The with field allows other tasks to be started in parallel.


Local usage of Turborepo and the local cache are free. Costs only become relevant when cloud CI resources such as Vercel Remote Cache are needed.


Adding new packages

When creating a new package, we should create a package.json file and define its name. It is recommended to use a prefix such as @myorg/api, which then allows us to add it as a dependency in any application:

"@myorg/api": "*"

It is also important to define the exports field, where we specify which files are accessible for consuming applications. If it is a small package and we want to expose everything, it can look like this:

"exports": {
    ".": {
      "types": "./dist/index.d.ts",
      "import": "./src/index.ts"
    }
  },

The new package should also contain a tsconfig.json file. A simple version might look like this:

{
  "extends": "@repo/typescript-config/base.json",
  "compilerOptions": {
    "outDir": "./dist",
    "rootDir": "./src",
    "jsx": "react-jsx"
  },
  "include": ["src"],
  "exclude": ["node_modules", "dist"]
}

Managing TypeScript configs

It is very useful if all projects use TypeScript rules with a similar level of strictness. However, there will most likely be differences between the configurations of individual applications. A practical strategy is to create a base.json file inside the tsconfig-config package that contains the shared settings. For example:

{
  "$schema": "https://json.schemastore.org/tsconfig",
  "compilerOptions": {
    "strict": true,
    "noUncheckedIndexedAccess": true,
    "skipLibCheck": true,
    "esModuleInterop": true,
    "resolveJsonModule": true,
    "noImplicitOverride": true,
    "exactOptionalPropertyTypes": true,
    "noPropertyAccessFromIndexSignature": true
  }
}

Each application can then have its own JSON configuration file that extends the base configuration and customizes it further. For example:

{
  "extends": "./base.json",
  "compilerOptions": {
    "target": "ESNext",
    "lib": ["DOM", "DOM.Iterable", "ESNext"],
    "module": "ESNext",
    "moduleResolution": "Bundler",
    "jsx": "react-jsx",
    "noEmit": true,
    "isolatedModules": true,
    "types": ["vite/client"]
  }
}

Finally, the applications themselves only need to reference the framework-specific config inside their own tsconfig.json file, for example:

"extends": "@repo/typescript-config/vite.json",

Advantages and disadvantages

There are a few things worth considering before fully committing to a monorepo setup.
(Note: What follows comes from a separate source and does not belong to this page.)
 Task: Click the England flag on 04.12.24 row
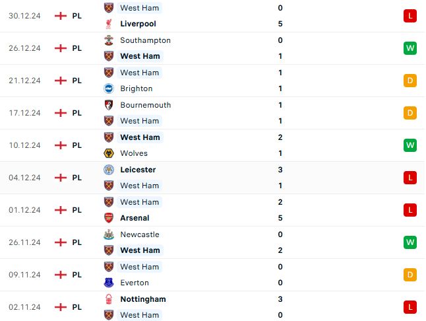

  • The deployment process can become more complicated when we only want to deploy a single application from the repository.
  • It also takes some time to get used to the workflow. An import may work locally, but later fail in production because we forgot to declare the relevant package as a dependency.
  • For beginners, understanding dependencies and configuration locations can also be confusing. For example, even if a .gitignore file is created inside a newly initialized app, the rules defined in the root directory will be applied. Other important configuration files are also located there, so deployments are often initiated from the root as well.
  • In a Monorepo/Turborepo environment, it is important that all React-based packages use the same React and ReactDOM versions. In shared packages, React should be defined as a peerDependency, or the React version should be fixed across all applications; otherwise, multiple React instances may be loaded, which can easily lead to runtime errors (e.g. Invalid hook call).
  • Another disadvantage is that Git history can become more complicated and CI checkout times may increase.
  • It is also worth keeping in mind that every developer has visibility into every project. This can be an advantage for smaller teams, but in larger companies with many rotating developers it may also be considered a drawback.

One of the biggest advantages, however, is that in a continuously evolving project we do not need to fix the same issue in multiple places whenever a type changes, an API call is updated, a translation is modified, or business logic evolves. Developers working on different parts of the system also follow essentially the same strategies for TypeScript, linting, and git hooks. Build times are optimized to the point where managing multiple applications inside a single repository generally does not introduce significant performance issues.